Patients discharged to hospice and readmitted within 30 days were less likely to have palliative care consultations or participating decision-makers; they were more likely to have had telephone contact with their PCP between admissions. As the goals of palliative and hospice care are generally well-aligned, we were not surprised that patients not readmitted were more likely to have had a palliative care consultation. Palliative care teams achieve better outcomes for patients at the end of life, including improved symptom management and fewer readmissions.10 Communication about the expected trajectory of decline improves patients and families' understanding of terminal disease and reduces the propensity for patients' hospital return. In addition, participants in the decision-making process better appreciate their loved ones' wishes.11 An additional decision-maker, particularly if it is a loved one, may reduce the patient's anxiety about hospice. Furthermore, as many decision-makers are also the patients' primary caregivers, including them may alleviate some of their own anxieties about meeting their loved ones' needs. Thus patients and families may find symptoms and exacerbations more manageable at home when they have chosen hospice together.

We found that patients who had telephone contact with their PCPs with greater frequency after discharge were more likely to be readmitted, causing us to wonder about PCP involvement, if at all, in the decision-making process. Clinical complexity, patient/caregiver anxiety, and complicated care transitions may all increase the frequency with which patients rely on PCPs for support after discharge13 and, subsequently, may also increase the likelihood of readmission. Further investigation of the content of the telephone calls could help elucidate the nature of these interactions, particularly since there is mixed evidence regarding the value of PCP interactions in reducing hospital readmission.9,14 PCPs may or may not be aware of or agree with the goals of the hospice care team.

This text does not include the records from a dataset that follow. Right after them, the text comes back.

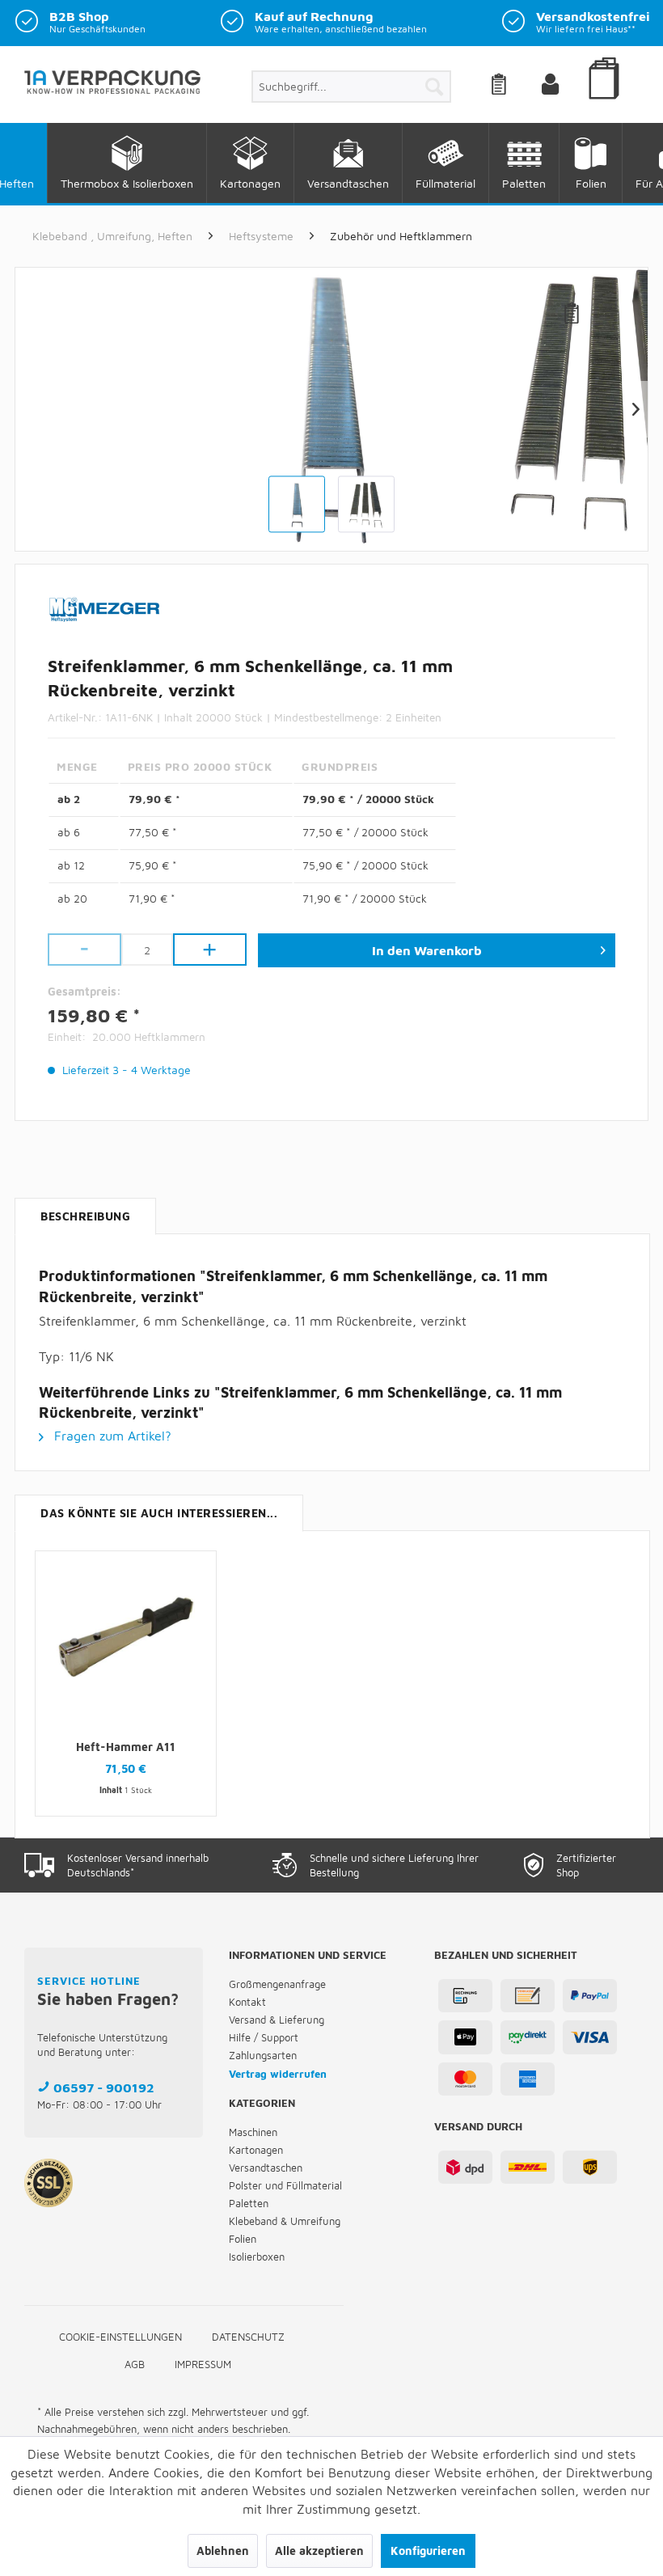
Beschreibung (85, 1216)
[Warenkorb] (606, 101)
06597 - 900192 (103, 2087)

We were surprised that, of readmitted patients, more than one-quarter were admitted to the ICU. This appears inconsistent with the decision to forego life-prolonging treatment. However, it may reflect patient and/or family ambivalence with choosing hospice. Alternatively, it may reflect challenges of managing unrelated conditions that adversely affect quality of life (e.g., urinary tract infections) in the context of hospice care.

In spite of the comprehensiveness of our data collection, our study has several limitations. First, we studied only 19 cases and 40 comparison patients, limiting statistical power and overall generalizability. Second, the retrospective observational study design does not allow determination of causality. Third, because we did not have access to hospice records, our data were limited to inpatient and outpatient medical records. Finally, the study population was restricted to patients 65 years and older who were discharged home with hospice and did not include discharges to inpatient hospice facilities.

Nonetheless, our study begins to elucidate factors associated with the rehospitalization of hospice patients and highlights potential improvements to the transition to hospice care. Future studies should examine more closely the hospice referral process. Improved understanding of communication during the transition from hospital to home hospice is needed, through investigation of patients', clinicians', and caregivers' understanding of palliative and hospice care and perspectives on readmission reasons. Future studies should also address the very important question of readmission preventability.

Acknowledgments

This research was supported by the National Institute on Aging T35AG038027 (MSTAR). The investigators retained full independence in the conduct of this research. The investigators wish to thank Emily Abrams for her support during this project.

Author Disclosure Statement

No competing financial interests exist.